◆ Data for this task:
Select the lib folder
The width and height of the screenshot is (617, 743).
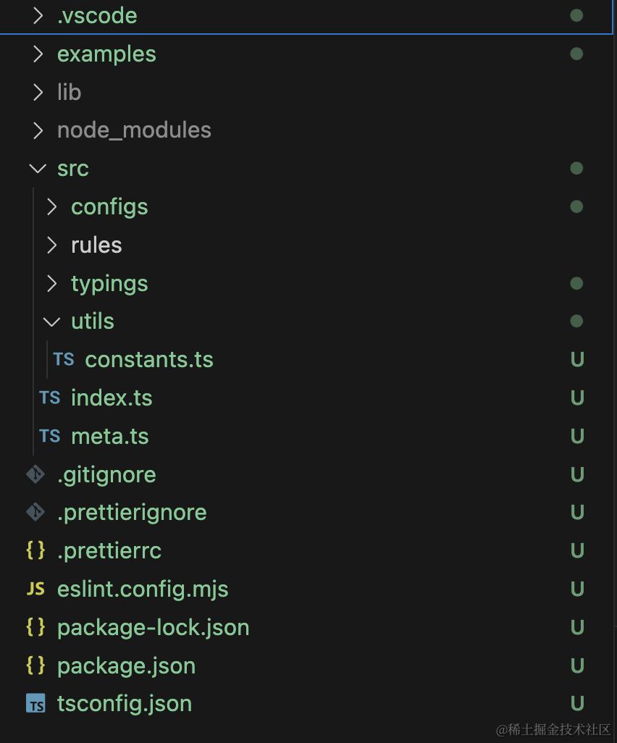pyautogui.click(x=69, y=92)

...

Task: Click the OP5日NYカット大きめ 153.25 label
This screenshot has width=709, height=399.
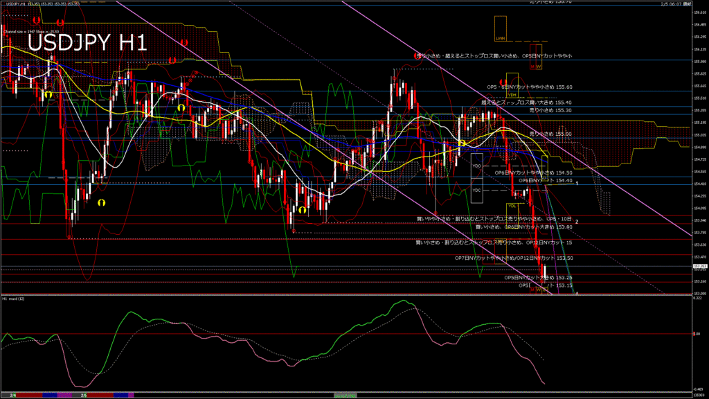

* * *

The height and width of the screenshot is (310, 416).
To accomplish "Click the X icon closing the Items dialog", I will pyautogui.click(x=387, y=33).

◆ Exercise:
Among the lines above, repeat exactly those from the line with "Task: Click the OP5日NYカット大きめ 153.25 label" to the line with "This screenshot has width=709, height=399.", counting both ends.

◆ Result for this task:
Task: Click the OP5日NYカット大きめ 153.25 label
This screenshot has width=709, height=399.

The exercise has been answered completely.